Restate word for word the lines that run from the one containing "How do I perform: Select Music1" to the last line of the data, both ends included.
++++ Given information
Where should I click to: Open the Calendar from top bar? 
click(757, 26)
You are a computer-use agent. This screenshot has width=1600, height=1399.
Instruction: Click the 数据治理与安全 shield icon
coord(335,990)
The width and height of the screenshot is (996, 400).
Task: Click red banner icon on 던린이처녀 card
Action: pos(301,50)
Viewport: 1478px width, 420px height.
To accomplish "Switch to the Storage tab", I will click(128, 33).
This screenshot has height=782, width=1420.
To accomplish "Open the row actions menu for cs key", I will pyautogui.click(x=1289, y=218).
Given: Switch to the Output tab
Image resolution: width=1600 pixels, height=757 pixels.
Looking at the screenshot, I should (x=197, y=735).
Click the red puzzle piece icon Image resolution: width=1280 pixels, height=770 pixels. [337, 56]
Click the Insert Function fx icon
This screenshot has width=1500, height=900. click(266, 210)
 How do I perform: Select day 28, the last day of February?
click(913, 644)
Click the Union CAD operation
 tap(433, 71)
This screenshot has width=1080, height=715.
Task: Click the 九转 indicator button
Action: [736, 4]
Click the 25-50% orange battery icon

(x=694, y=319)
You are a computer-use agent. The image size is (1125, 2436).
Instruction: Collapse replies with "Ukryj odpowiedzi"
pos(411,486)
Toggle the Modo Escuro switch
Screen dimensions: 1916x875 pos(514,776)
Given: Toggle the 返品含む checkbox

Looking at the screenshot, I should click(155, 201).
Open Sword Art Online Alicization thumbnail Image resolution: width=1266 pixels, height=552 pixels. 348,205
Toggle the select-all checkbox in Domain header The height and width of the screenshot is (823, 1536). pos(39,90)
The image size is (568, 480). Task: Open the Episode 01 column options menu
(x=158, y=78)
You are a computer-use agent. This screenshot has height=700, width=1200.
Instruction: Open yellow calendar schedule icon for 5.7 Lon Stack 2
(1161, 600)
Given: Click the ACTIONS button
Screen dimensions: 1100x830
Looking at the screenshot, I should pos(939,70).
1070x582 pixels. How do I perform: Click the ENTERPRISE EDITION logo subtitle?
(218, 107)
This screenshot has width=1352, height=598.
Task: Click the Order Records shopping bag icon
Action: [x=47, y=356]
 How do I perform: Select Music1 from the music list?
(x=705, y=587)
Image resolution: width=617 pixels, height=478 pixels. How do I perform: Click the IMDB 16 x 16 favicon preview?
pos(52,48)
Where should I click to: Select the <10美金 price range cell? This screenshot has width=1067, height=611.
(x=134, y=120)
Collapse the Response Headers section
++++++++
Answer box |
 How do I perform: Select Music1 from the music list?
(x=705, y=587)
Image resolution: width=617 pixels, height=478 pixels. How do I perform: Click the IMDB 16 x 16 favicon preview?
pos(52,48)
Where should I click to: Select the <10美金 price range cell? This screenshot has width=1067, height=611.
(x=134, y=120)
Collapse the Response Headers section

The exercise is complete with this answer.